We can obtain the condition for linear equality by writing it as two sets of inequalities and apply the above.

Sufficient Conditions

First order condition
1. $Ax^* \ge b$
1. $\nabla f(x^*) = A^T \lambda^*$ (this is equivalent to $Z^T \nabla f(x^*) = 0$ )
1. $\lambda^* \ge 0$ (Dual feasibility)
1. strict complementary slackness
  → Complementary slackness condition에서 $\lambda^*_i = 0$ 이거나 $a_i^Tx^* - b_i = 0$ 둘 중 하나만 해당하는 경우를 strict complementary slackness라고 부른다.

Second order condition
1. $Z^T \nabla^2f(x^*) Z$ is positive definite

where $Z$ is a null-space matrix for the active constraints.

Interpretation of KKT condition and Duality

Let our original problem as follows

\min_x f(x)

$\text{subject to}$

g_i(x) \ge b_i, \forall i

One way to make this inequality constraint to equality constraint is using a penalty function.

\min_x \bigg[f(x) - \sum_{i = 1}^m P_i(g_i(x) - b_i)\bigg]

where

P_i(x) = \begin{cases}\infty \quad \text{if } x <0 \\ 0 \quad \text{otherwise}\end{cases}

However, it has a problem because it is non-differentiable at $x = 0$ . This problem can’t be fixed even though we change $\infty$ to some large value. Therefore, we take a linear function as a penalty function.

P_i(x) = \lambda_i x

where $\lambda_i \ge 0$

It is quite natural. If we choose $x$ that doesn’t satisfy the constraints, it rewards. On the other hand, if we choose $x$ that doesn’t satisfy the constraints, it penalize.

💡

The amount of rewards or penalize is related to the norm of the

x

The problem is that it could change the optimal value. If we take the maximum of $\lambda_i$ , we can act as a original penalty function. Therefore, the original function can be express as

\min_x \bigg [ f(x) - \sum_{i = 1}^m \max_{\lambda_i \ge 0}\big[g_i(x) - b_i\big]\bigg] \\ = \min_x\max_{\lambda_i \ge 0} \bigg [ f(x) - \sum_{i = 1}^m \big[g_i(x) - b_i\big]\bigg]

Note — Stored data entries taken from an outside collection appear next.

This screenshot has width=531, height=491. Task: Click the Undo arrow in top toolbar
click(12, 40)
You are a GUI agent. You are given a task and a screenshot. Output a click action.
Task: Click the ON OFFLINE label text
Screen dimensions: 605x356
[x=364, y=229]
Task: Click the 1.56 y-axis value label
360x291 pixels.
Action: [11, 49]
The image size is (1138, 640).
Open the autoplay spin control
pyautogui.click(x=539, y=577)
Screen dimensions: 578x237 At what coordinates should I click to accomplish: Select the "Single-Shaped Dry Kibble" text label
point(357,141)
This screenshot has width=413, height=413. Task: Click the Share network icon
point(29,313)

Therefore, it is actually a min-max problem which means the order is very important.

But, what if we change the order like this?

\max_{\lambda_i \ge 0}\min_x\bigg [ f(x) - \sum_{i = 1}^m \big[g_i(x) - b_i\big]\bigg]

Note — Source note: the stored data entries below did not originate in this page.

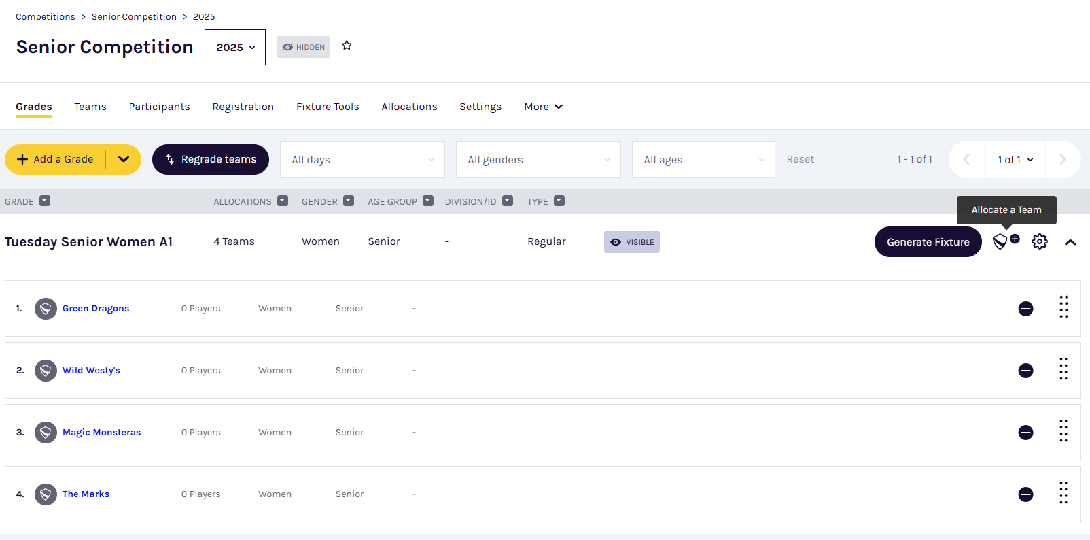Click the Generate Fixture button
Image resolution: width=1090 pixels, height=540 pixels.
click(928, 242)
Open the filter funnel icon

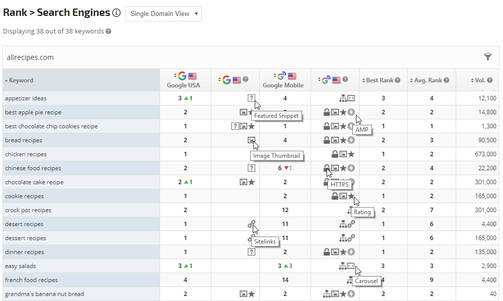point(488,57)

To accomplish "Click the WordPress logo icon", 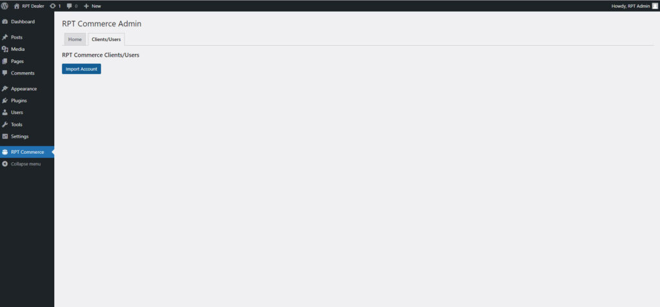I will (5, 6).
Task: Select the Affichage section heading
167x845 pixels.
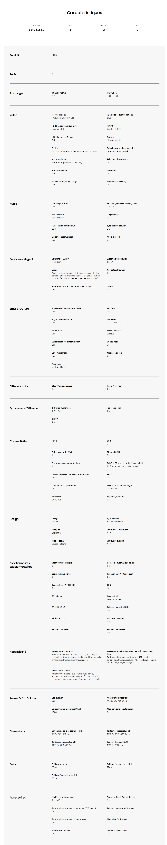Action: (16, 93)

In this case, min player is much simpler since it is just a unconstraint problem.

💡

Moreover, if our objective function and inequality constraints are all convex, it can make this problem more simpler. Just take the gradient and find

x

makes it 0.

This changed order problem is called dual problem , and the original problem called primal problem.

Duality

Let’s consider a following general optimization problem

\min_{x}f(x)

$\text{subject to}$

h_i(x) = 0, i = 1, \dots \\ g_j(x) \ge 0, j = 1, \dots

Similar to the penalty function, we multiply

\lambda_i h_i(x), i = 1, \dots \\ \mu_j g_j(x), j = 1, \dots

where $\mu_j \ge 0$

and move these constraints to the objective function

\min_x f(x) - \max_{\lambda_i, \mu_j \ge 0}\bigg[\sum_{i}\lambda_ih_i(x) + \sum_j \mu_j g_i(x)\bigg] \\ = \min_x\max_{\lambda_i, \mu_j \ge 0} \bigg[f(x) -\sum_{i}\lambda_ih_i(x) - \sum_j \mu_j g_i(x)\bigg]

💡

Note that there is no sign restriction on

\lambda_i

To make them as a dual problem, just switch the order of min and max

\max_{\lambda_i, \mu_j \ge 0}\min_x \bigg[f(x) -\sum_{i}\lambda_ih_i(x) - \sum_j \mu_j g_i(x)\bigg]

Note that

f(x) -\sum_{i}\lambda_ih_i(x) - \sum_j \mu_j g_i(x)

is called Lagrangian of the optimization problem. And

\max_{\lambda_i, \mu_j \ge 0}\min_x \bigg[f(x) -\sum_{i}\lambda_ih_i(x) - \sum_j \mu_j g_i(x)\bigg]

is called Lagrangian dual optimization problem.

So, why it is important? Since, it actually gives the lower-bound of the primal problem

Take arbitrary $x, \lambda, \mu$

f(x) \ge f(x) - \sum_i \lambda_i h_i(x) - \sum_j \mu_jg_i(x)

since

h_i(x) \ge 0, \lambda_i \ge 0 \Rightarrow \sum_i \lambda_i h_i(x) > 0 \\ g_i(x) = 0 \Rightarrow \sum_j \mu_i g_j(x) = 0

In addition,

f(x) -\sum_{i}\lambda_ih_i(x) - \sum_j \mu_j g_i(x) \ge \min_x \bigg[f(x) -\sum_{i}\lambda_ih_i(x) - \sum_j \mu_j g_i(x)\bigg]

That means

\forall \lambda, \mu, f(x) \ge \min_x \bigg[f(x) -\sum_{i}\lambda_ih_i(x) - \sum_j \mu_j g_i(x)\bigg]

Therefore,

f(x) \ge \max_{\lambda_i, \mu_j \ge 0}\min_x \bigg[f(x) -\sum_{i}\lambda_ih_i(x) - \sum_j \mu_j g_i(x)\bigg]

💡

Mathematically, max and min have to switch to sup and inf respectively.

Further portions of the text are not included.